■ **Prompt**
Check each line of the data below for the string "agent". Then give the number of lines that have it, without anything else.

■ **Supplied material**
---*---

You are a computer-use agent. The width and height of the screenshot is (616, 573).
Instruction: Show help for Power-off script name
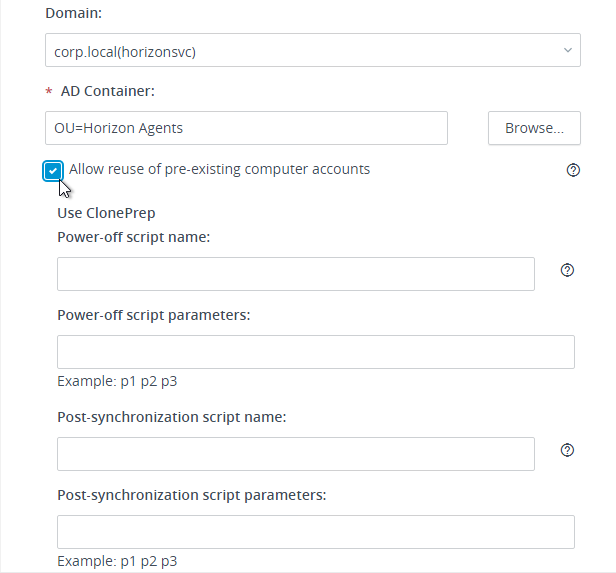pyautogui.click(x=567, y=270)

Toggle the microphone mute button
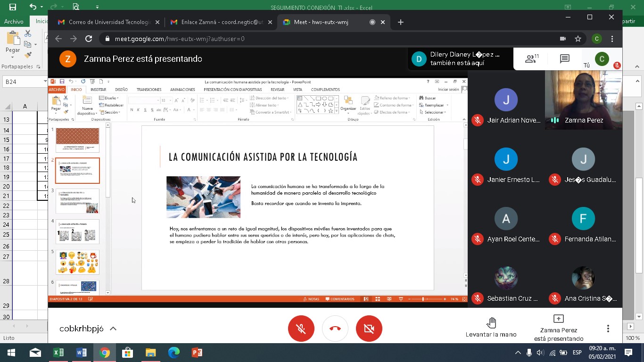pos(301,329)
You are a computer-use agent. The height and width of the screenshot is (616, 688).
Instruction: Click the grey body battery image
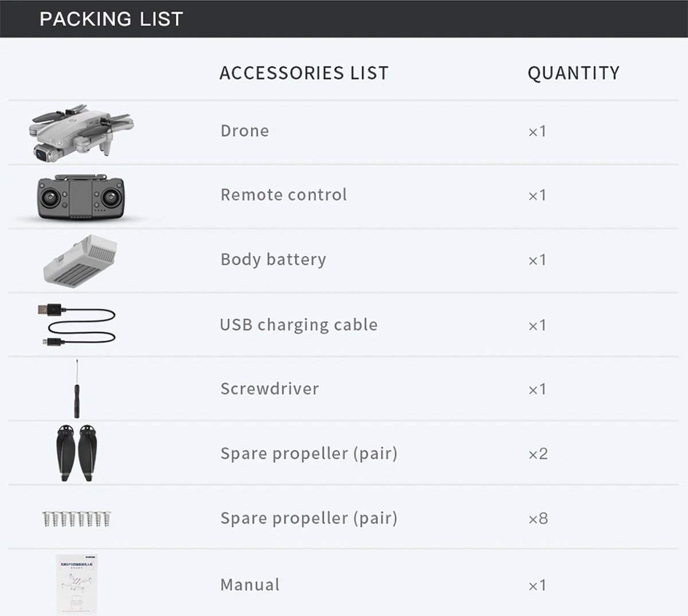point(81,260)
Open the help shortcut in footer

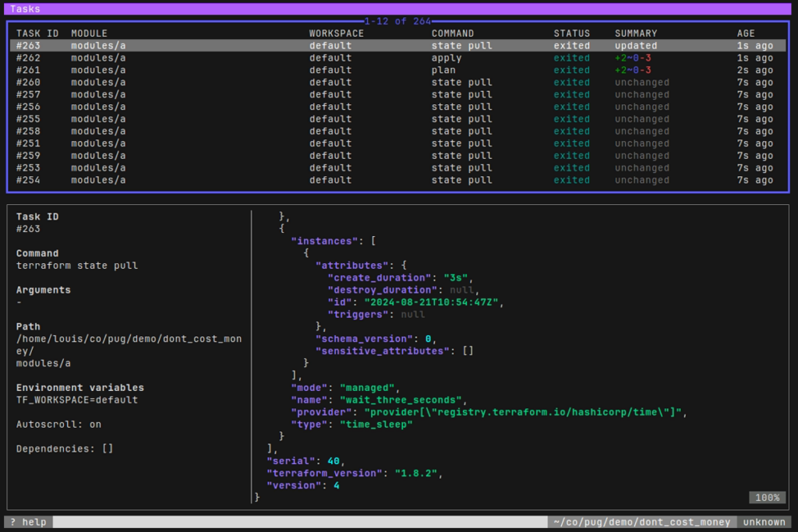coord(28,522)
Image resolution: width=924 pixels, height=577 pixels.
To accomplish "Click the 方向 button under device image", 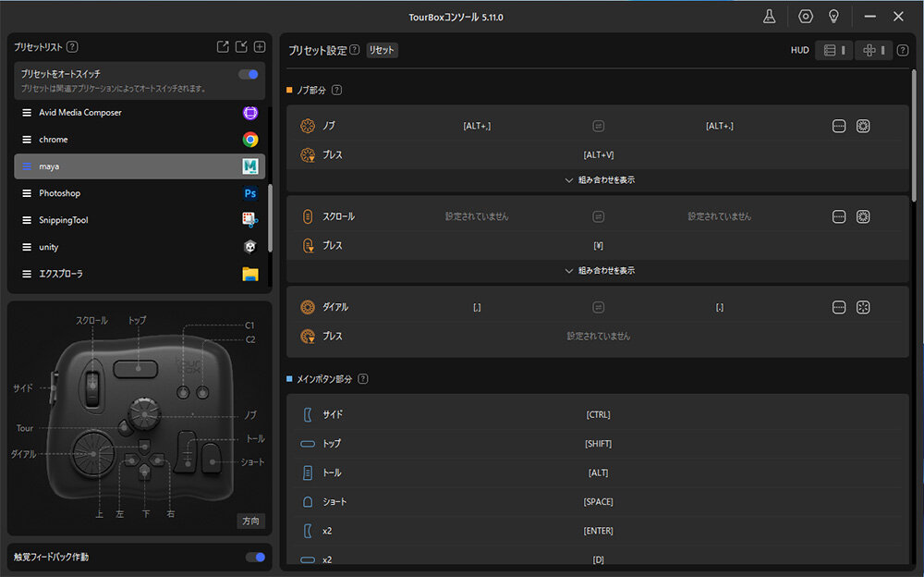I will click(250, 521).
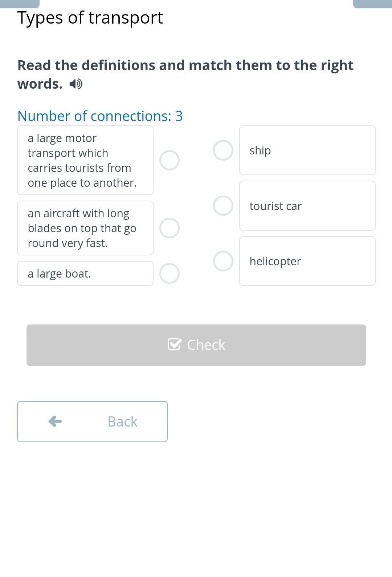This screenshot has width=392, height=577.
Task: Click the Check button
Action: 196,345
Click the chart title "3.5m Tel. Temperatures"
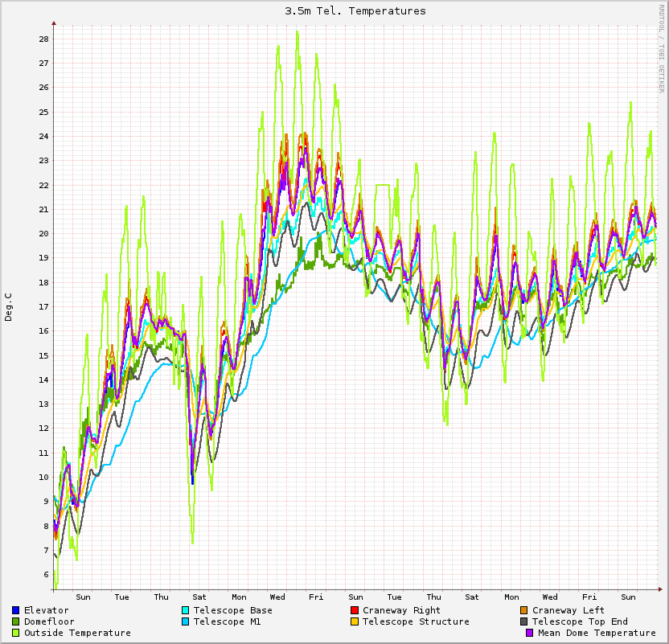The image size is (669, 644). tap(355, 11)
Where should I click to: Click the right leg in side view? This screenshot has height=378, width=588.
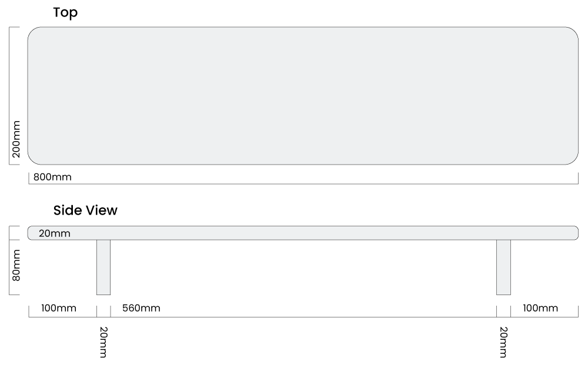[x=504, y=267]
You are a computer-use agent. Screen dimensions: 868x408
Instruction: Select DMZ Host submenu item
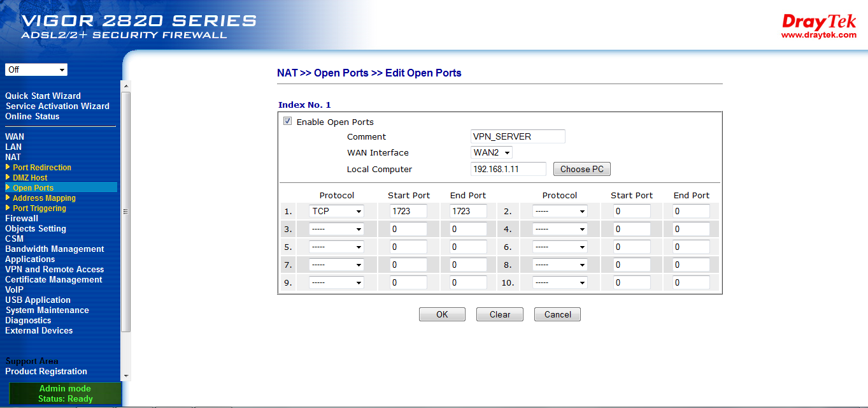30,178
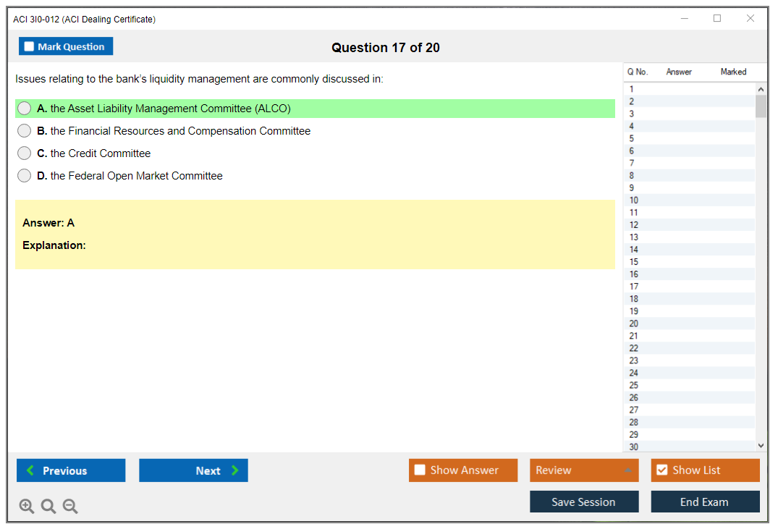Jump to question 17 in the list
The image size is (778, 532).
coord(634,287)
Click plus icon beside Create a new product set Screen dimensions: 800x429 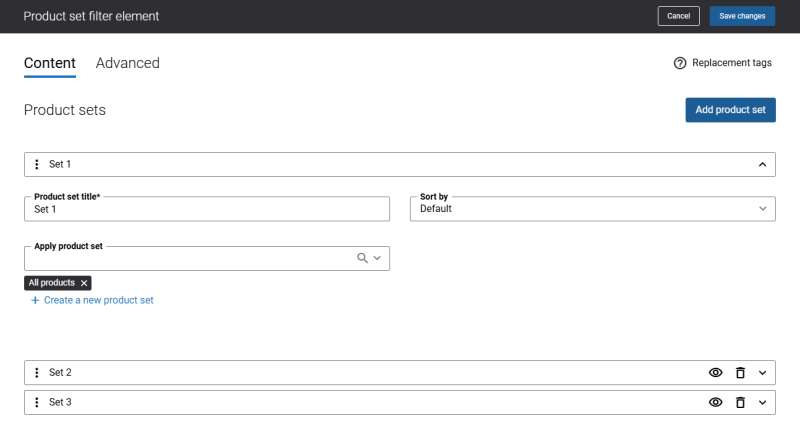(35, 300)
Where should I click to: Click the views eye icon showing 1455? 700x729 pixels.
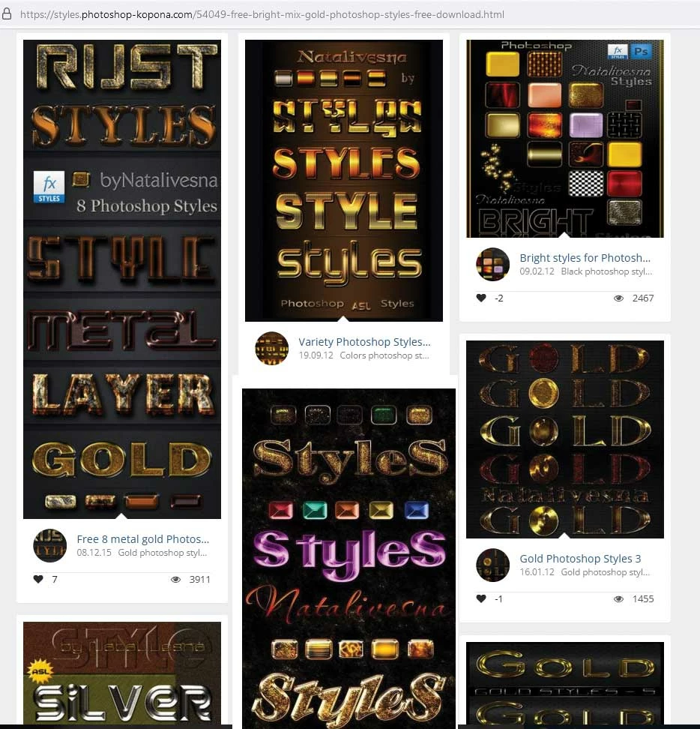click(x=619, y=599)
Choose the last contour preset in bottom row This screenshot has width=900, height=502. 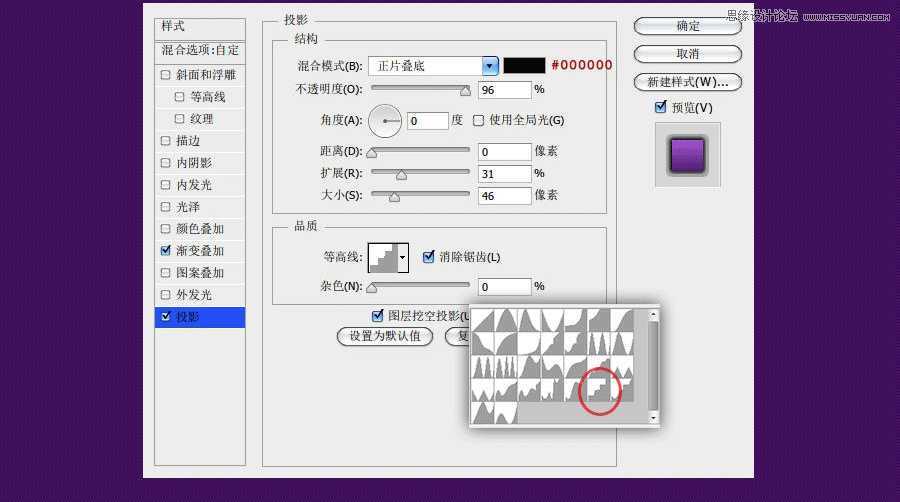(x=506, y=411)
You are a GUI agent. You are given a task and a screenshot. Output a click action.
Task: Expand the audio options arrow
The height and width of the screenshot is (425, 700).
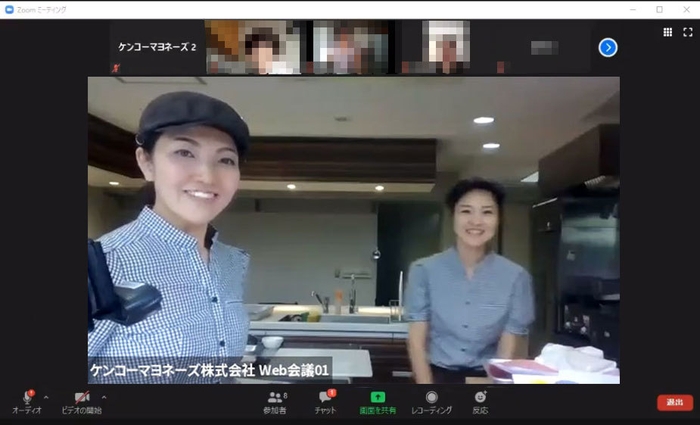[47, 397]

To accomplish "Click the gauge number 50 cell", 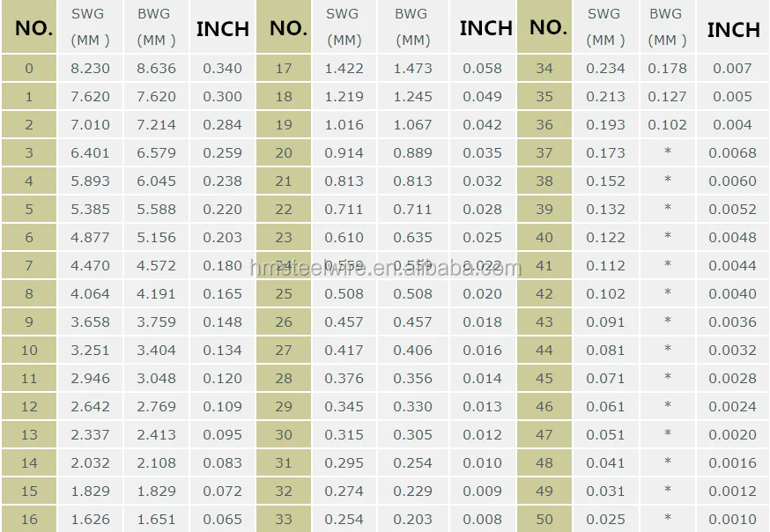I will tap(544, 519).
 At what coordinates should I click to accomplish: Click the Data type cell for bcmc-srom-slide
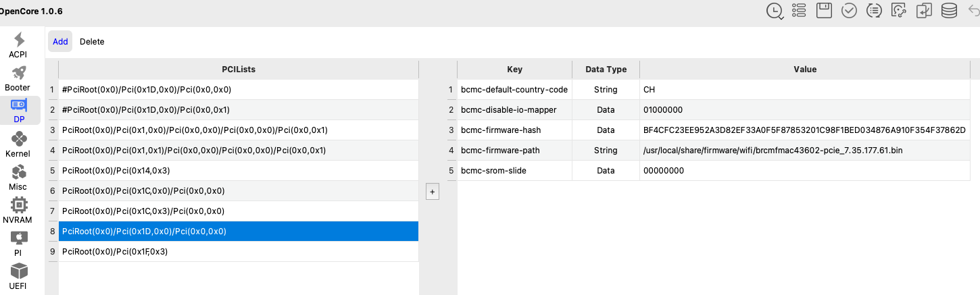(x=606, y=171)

---*---

■ **Output below**
4